Honda Mean Mower Mk.2

Honda, it seems, is getting tired of being asked when they’re going to bring back the S2000 or some other affordable sports car now that their NSX has pushed decidedly upmarket. Instead of replying simply “never,” they’ve resorted to the tried and true internet tradition of trolling their fans. Instead of coming out with a fun sports car with 189 horsepower that will hit 134 miles per hour, Honda this week unveiled the Mean Mower Mk.2, a riding lawn mower with the engine from one of their 1,000 CC Fireblade motorbikes because why make a fun car when you can make a fun lawnmower instead? This isn’t the first time Honda has done this, having put a V-twin from a previous Fireblade into an older riding mower and achieving some impressive numbers. This second generation takes it up a notch, just as it takes up the trolling. Honda knows how to have fun. They’re just not going to go out of their way to help us have any. But hey, keep having your engineers work on pointless shit, Honda.

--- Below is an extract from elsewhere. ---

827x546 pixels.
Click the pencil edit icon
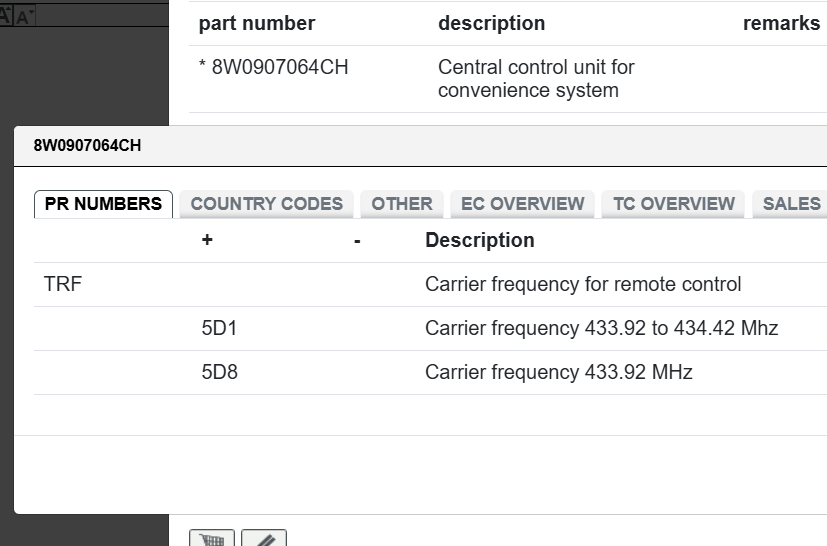(264, 539)
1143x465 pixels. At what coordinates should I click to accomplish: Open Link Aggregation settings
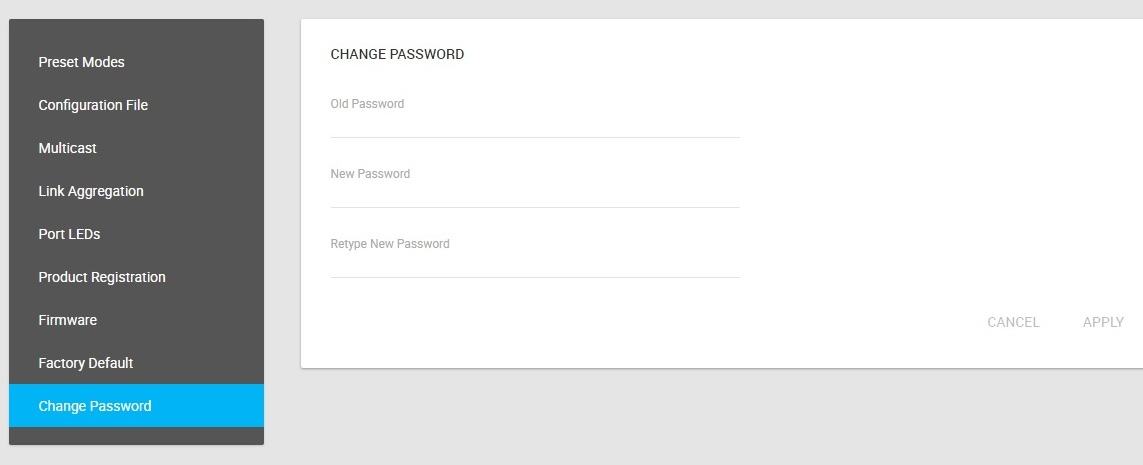click(91, 191)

And maybe give your designers the day off so we can have a Civic that doesn’t look like an origami spaceship.

Obituaries

Lincoln Continental

R.I.P

R.I.P

We heard some rumors last week that Ford is planning on canceling the Lincoln Continental after just one new generation of the car they allegedly spent $1 billion to resurrect, which seems like a ridiculous waste of money. That said, last year, they barely sold 12,000 examples, which pales in comparison to the 52,000 Mercedes-Benz E-classes or the nearly 41,000 BMW 5-Series cars of similar size and fanciness that were sold last year. When it debuted, the Continental was mocked for being a knock-off Bentley in its styling, but I guess not that many people are interested in driving Bentley knock-offs? This hasn’t been confirmed yet, but with sales that low and sales of sedans in general tanking like the Miami Marlins, it’s a safe bet that Ford might want to cut its losses.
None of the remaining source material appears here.